▶ [TRAVAIL DEMANDÉ]
Répondez brièvement à ces questions sur le texte consacré à la filière d'agrumes bio :
(a) Combien d'hectares le producteur a-t-il pu acquérir ?
(b) En quelle année la station Femu Bio a-t-elle été lancée ?
(c) Combien de tonnes de pomelos la filière a-t-elle sorties l'année dernière ?

▶ [TEXTE FOURNI]
━━━━━━━━━━
Après plusieurs années de tâtonnements, d’expérimentations et de récoltes décevantes, les rendements s’améliorent et le producteur trouve la clé de la rentabilité. « A partir de ce moment-là, j’ai réellement pu développer l’exploitation. J’ai loué de l’espace supplémentaire, j’ai continué de planter en prenant soin de toujours diversifier les espèces. J’ai connu quelques bonnes années et j’ai même pu acquérir du terrain [11 hectares sur les 33 dont dispose l’exploitation, ndlr] ».
Deux entités distinctes de mise en marché
En parallèle, Patrick Berghman met sur pied une activité de commercialisation qui s’appuie sur deux stations de conditionnement. Une première qu’il loue depuis 2011 et une seconde, baptisée Femu Bio (littéralement « faisons la bio »), lancée en 2019. Le bâtiment appartient à parts égales à la « SAS Berghman » et à la société Agrucorse. Ce faisant, les deux entités ont endossé le rôle de metteur en marché pour Terre d’Agrumes, une organisation de producteurs regroupant une quarantaine d’exploitations dont 11 qui adhèrent au cahier des charges AB.
Forts de cette capacité de production, la SAS Berghman approvisionne les spécialistes de la bio du continent et Agrucorse la grande distribution. L’année dernière cette filière a sorti plus de 1 300 tonnes de clémentines, 600 tonnes de pomelos, 50 tonnes de citrons, 15 tonnes de noisettes, une dizaine de tonnes d’oranges et 200 tonnes de kiwis, tous estampillés bio.
━━━━━━━━━━
▶ [DONNÉES FOURNIES]

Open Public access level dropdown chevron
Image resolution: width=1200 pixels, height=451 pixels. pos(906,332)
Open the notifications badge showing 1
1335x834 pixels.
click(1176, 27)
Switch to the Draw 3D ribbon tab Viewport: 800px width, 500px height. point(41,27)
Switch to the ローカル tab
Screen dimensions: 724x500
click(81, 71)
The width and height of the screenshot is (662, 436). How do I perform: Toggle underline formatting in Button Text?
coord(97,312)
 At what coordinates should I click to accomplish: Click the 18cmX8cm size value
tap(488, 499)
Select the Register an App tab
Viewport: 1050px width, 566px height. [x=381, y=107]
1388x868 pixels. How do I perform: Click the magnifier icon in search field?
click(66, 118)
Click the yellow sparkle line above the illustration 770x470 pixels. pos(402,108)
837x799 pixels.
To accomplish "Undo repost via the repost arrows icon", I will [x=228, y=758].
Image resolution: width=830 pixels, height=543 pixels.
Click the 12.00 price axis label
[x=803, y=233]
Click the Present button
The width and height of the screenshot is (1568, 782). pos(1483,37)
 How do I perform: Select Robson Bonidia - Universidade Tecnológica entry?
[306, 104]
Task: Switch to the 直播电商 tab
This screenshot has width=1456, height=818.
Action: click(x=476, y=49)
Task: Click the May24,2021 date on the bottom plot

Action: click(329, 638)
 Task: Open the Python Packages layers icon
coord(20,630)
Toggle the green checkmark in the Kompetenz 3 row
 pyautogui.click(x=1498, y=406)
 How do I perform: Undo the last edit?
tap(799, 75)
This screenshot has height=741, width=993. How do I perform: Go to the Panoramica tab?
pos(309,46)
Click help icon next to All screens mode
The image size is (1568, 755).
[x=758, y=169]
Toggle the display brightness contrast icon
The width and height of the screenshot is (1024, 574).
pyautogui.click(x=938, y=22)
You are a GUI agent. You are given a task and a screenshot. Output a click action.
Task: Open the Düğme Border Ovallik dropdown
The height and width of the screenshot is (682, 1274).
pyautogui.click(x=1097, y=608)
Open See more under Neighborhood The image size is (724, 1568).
━━━━━━━━━━
▶ [RÉSULTAT]
(a) 11 hectares, sur les 33 dont dispose l'exploitation.
(b) En 2019.
(c) 600 tonnes.